This special feature concerns understanding human‐nature relations through the lens of values to comprehend how values of the natural world connect with wider processes of change, action and transformation in social‐ecological systems.
The relationships between values and action have preoccupied several disciplines and multiple discourses concerned with implementing change, including sustainability and health, and conservation.
Focusing on the conceptual underpinnings of how values, action and change are generally understood, this paper proposes an alternate view informed by more‐than‐human thinking and theories of social practices. In doing so, it aims to closely scrutinise the relationship between values and actions in the context of creating transformative change.
In highlighting this relationship and presenting some different ways to understand it, the paper aims to contribute to deepening understanding of how to relate to, value and act for nature and how this might be encouraged.
One of the most common pathways assumed to generate action is based on the idea that action is driven by values, and that in order to change action, we therefore need to change values.
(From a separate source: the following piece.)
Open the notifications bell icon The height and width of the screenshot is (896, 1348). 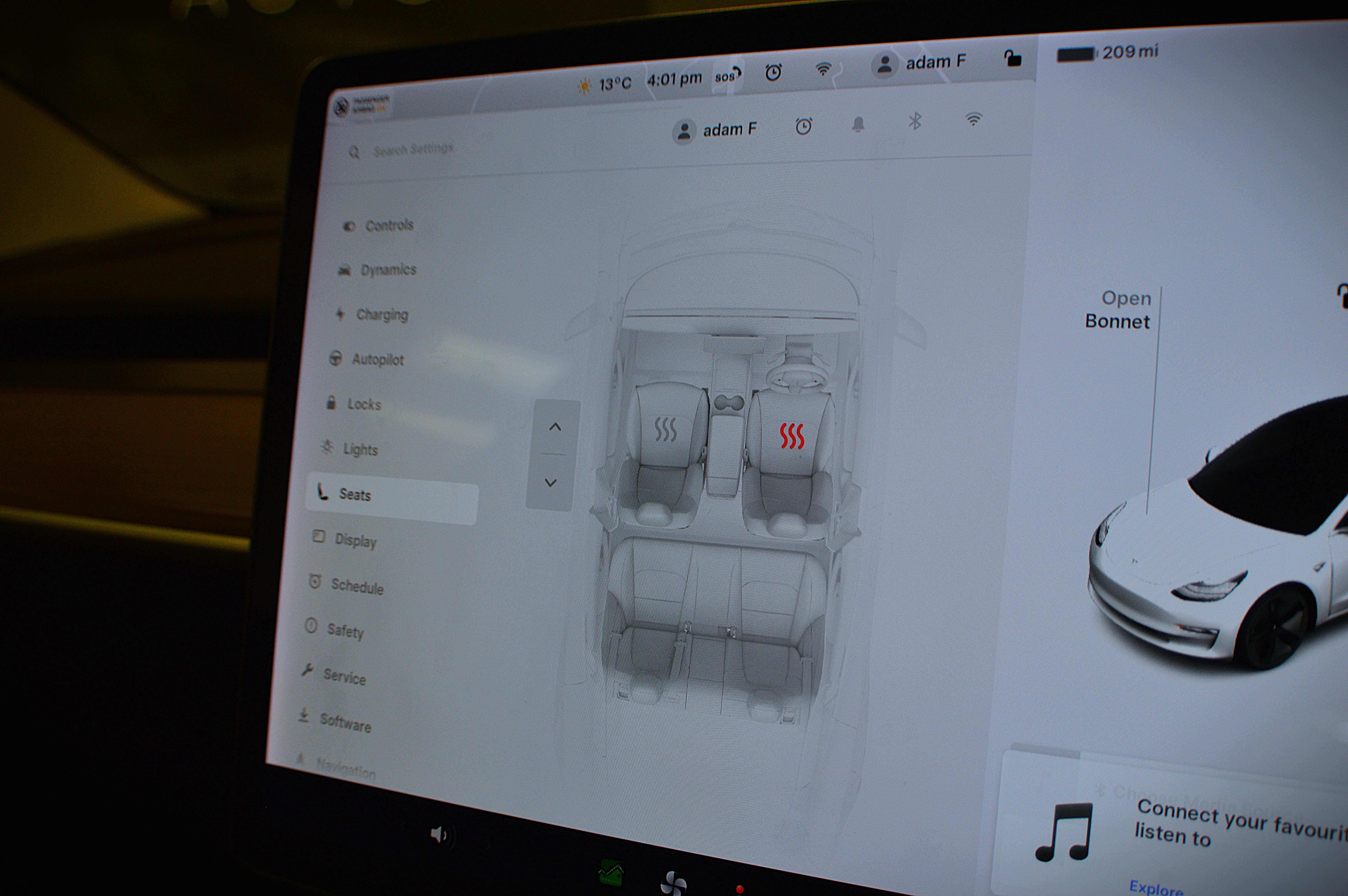(x=858, y=124)
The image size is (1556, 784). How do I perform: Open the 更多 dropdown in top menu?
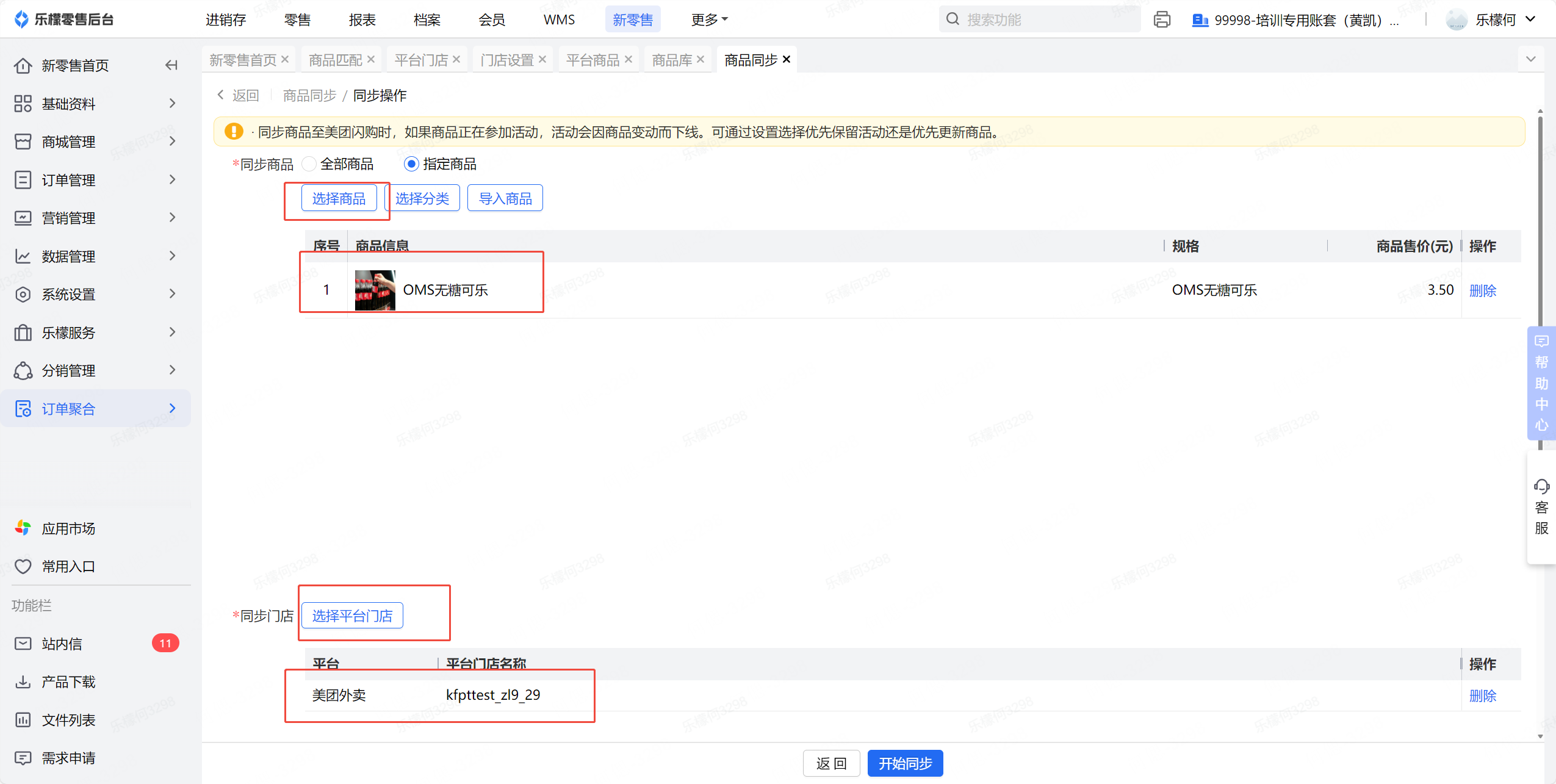(709, 20)
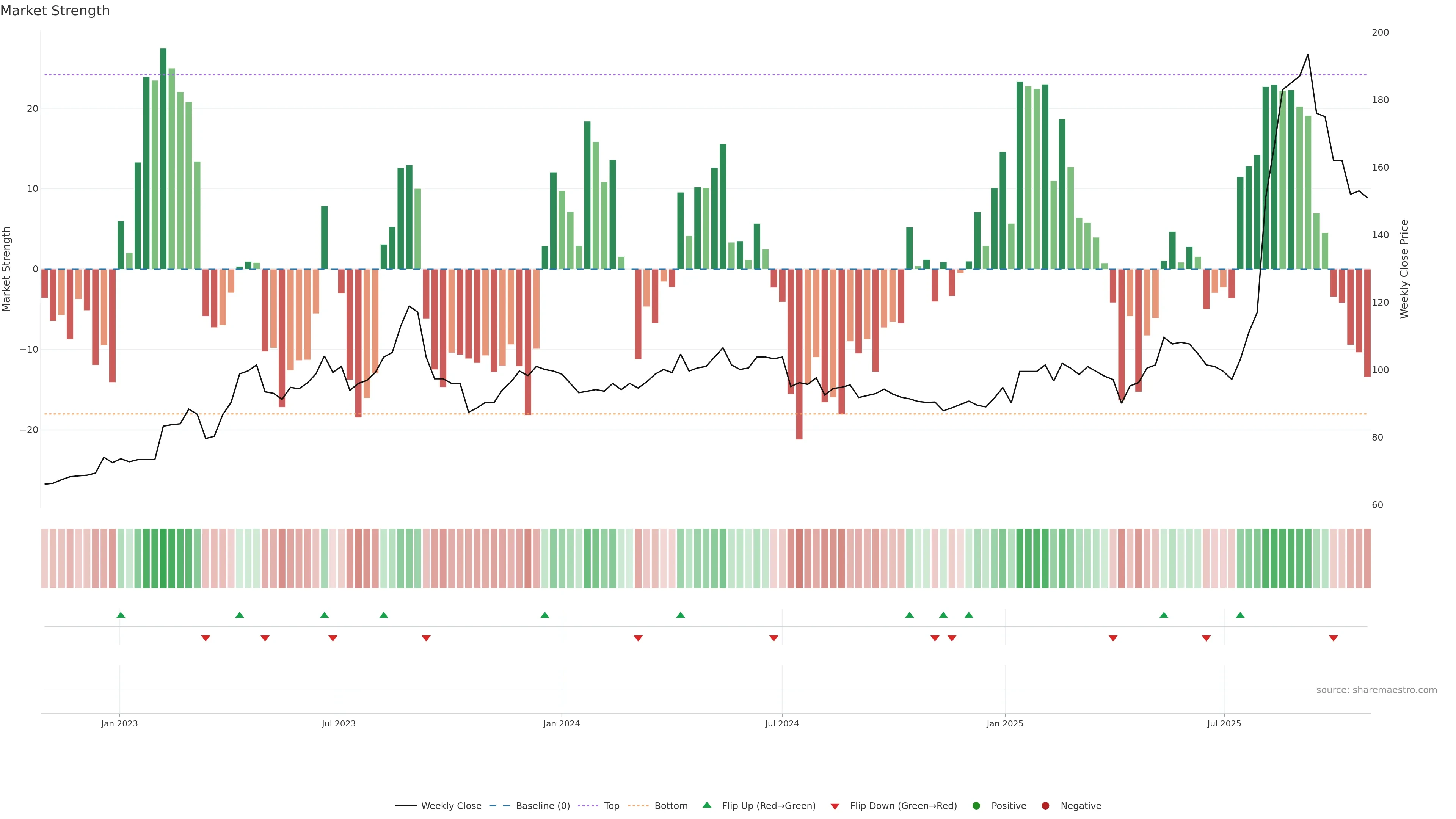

The paper questions the assumed relationship between values and actions and its direction, and instead posits that beginning with actions is a more productive place to start.
To work through these ideas, I introduce more‐than‐human theories, focusing on theories of social practice, to discuss how these theories can change how values and actions are conceptualised, how the relationships between them can be understood, and what these ideas can mean for rethinking how to achieve social‐ecological change.